▶ **HOW TO COMPLETE THIS TASK**:
Restate word for word the lines of the records below, starting at the line that contains "Instruction: Click pencil" and ending at the line that contains "Select the Entrant", with both of those lines included and nothing else.

▶ **SOURCE MATERIAL**:
Start of Block

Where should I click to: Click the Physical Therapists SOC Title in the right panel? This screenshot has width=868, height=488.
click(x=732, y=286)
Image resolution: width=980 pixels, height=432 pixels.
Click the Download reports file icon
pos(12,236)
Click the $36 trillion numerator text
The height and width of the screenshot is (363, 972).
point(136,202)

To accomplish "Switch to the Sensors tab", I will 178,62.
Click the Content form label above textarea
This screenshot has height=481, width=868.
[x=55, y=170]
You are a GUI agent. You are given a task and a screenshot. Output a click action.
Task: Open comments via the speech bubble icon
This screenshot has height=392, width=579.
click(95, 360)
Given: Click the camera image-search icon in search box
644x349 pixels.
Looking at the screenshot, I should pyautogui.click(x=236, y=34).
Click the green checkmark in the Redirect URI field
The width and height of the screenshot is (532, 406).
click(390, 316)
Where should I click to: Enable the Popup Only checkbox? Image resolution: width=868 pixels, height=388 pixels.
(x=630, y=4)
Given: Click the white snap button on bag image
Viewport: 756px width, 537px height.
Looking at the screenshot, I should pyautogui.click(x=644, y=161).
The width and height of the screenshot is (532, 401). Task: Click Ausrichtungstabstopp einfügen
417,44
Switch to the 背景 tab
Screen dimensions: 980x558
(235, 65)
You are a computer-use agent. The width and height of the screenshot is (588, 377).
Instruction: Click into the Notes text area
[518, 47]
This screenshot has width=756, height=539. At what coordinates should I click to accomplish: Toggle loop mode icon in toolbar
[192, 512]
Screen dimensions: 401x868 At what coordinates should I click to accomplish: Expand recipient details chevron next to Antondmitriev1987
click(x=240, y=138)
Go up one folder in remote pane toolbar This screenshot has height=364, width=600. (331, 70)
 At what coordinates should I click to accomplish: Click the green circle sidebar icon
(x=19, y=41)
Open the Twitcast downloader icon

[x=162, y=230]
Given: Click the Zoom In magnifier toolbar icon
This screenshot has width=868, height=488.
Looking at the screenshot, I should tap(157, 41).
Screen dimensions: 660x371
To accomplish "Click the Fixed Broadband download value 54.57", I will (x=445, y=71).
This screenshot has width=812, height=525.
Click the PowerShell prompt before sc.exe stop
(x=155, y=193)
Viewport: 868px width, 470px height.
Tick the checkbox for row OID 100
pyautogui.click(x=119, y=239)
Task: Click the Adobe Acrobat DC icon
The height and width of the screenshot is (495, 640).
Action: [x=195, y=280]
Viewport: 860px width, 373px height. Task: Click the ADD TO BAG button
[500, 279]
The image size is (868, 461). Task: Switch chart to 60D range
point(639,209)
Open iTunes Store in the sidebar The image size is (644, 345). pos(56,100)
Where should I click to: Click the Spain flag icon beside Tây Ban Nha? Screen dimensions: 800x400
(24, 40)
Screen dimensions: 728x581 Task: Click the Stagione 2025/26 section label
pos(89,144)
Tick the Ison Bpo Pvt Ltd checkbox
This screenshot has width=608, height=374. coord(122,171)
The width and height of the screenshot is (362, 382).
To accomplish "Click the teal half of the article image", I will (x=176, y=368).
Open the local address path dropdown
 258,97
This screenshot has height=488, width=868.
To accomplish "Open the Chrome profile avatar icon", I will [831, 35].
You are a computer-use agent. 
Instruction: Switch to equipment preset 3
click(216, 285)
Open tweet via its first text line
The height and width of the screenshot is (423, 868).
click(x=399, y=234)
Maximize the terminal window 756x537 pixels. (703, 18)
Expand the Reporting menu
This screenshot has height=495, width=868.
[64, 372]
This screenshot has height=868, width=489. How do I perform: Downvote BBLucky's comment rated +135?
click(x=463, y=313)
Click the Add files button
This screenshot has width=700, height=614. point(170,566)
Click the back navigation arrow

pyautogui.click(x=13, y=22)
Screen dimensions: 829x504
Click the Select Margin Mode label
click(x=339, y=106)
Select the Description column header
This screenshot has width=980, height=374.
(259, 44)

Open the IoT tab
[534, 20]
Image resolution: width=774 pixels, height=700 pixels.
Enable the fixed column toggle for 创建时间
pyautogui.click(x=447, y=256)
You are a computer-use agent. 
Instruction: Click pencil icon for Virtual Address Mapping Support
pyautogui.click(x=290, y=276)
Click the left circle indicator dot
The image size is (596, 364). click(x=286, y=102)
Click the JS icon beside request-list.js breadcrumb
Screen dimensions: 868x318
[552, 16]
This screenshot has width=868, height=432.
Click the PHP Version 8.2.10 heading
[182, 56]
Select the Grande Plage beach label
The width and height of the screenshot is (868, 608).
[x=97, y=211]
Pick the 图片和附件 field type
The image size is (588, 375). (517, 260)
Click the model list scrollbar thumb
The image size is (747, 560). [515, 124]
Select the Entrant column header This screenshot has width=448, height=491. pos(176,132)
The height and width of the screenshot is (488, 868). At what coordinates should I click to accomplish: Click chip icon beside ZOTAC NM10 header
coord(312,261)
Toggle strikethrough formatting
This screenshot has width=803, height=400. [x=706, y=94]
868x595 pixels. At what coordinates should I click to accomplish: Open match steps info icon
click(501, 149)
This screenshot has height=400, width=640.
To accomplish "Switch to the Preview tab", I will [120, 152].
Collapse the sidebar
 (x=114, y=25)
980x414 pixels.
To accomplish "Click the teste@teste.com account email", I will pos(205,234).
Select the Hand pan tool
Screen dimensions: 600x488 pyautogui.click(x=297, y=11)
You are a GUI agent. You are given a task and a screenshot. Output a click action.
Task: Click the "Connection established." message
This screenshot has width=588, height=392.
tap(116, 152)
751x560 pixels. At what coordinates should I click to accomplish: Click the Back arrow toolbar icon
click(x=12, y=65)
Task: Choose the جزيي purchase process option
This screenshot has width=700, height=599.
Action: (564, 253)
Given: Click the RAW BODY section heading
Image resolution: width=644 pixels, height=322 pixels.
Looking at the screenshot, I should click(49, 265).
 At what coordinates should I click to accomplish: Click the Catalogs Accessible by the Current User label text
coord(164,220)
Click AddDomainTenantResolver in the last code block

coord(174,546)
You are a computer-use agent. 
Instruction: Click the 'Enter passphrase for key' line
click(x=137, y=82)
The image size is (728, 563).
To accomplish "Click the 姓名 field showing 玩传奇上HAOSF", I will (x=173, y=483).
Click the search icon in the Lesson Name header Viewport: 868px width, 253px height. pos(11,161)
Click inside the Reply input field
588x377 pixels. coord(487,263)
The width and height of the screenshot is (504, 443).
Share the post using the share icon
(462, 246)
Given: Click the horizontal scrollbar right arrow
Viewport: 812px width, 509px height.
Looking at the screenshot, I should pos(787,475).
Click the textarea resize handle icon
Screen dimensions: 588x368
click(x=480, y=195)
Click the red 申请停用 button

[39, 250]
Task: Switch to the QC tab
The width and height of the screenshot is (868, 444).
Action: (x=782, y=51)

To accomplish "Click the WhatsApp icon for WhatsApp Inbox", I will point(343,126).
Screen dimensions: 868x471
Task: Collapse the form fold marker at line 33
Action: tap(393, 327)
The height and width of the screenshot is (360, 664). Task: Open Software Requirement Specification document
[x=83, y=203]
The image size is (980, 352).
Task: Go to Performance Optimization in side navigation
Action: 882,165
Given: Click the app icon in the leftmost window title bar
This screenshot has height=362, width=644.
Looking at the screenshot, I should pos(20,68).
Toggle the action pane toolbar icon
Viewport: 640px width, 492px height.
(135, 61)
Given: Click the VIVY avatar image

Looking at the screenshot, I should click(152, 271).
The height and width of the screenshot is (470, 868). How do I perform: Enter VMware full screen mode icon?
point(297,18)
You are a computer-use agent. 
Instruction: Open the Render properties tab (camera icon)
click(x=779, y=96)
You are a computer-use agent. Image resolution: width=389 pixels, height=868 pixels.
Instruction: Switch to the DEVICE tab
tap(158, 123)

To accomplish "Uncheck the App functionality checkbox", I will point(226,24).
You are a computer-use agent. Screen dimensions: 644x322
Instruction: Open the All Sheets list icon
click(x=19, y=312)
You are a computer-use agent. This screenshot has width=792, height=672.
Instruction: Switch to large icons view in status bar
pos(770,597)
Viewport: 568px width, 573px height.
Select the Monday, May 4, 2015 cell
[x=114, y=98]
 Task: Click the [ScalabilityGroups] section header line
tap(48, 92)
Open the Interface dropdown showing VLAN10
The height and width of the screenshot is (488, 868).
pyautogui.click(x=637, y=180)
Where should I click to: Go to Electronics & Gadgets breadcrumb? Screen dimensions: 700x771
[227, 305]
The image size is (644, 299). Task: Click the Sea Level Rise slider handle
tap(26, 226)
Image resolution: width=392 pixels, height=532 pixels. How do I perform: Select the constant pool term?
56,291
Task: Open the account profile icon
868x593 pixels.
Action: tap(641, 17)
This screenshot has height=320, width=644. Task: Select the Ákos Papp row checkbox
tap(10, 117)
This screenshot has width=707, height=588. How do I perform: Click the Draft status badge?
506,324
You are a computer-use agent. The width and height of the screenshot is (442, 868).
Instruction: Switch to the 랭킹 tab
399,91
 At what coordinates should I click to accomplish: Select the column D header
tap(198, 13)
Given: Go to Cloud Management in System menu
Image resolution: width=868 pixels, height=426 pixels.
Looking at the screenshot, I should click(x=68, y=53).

End of Block

▶ **TASK OUTPUT**:
Instruction: Click pencil icon for Virtual Address Mapping Support
pyautogui.click(x=290, y=276)
Click the left circle indicator dot
The image size is (596, 364). click(x=286, y=102)
Click the JS icon beside request-list.js breadcrumb
Screen dimensions: 868x318
[552, 16]
This screenshot has width=868, height=432.
Click the PHP Version 8.2.10 heading
[182, 56]
Select the Grande Plage beach label
The width and height of the screenshot is (868, 608).
[x=97, y=211]
Pick the 图片和附件 field type
The image size is (588, 375). (517, 260)
Click the model list scrollbar thumb
The image size is (747, 560). [515, 124]
Select the Entrant column header This screenshot has width=448, height=491. pos(176,132)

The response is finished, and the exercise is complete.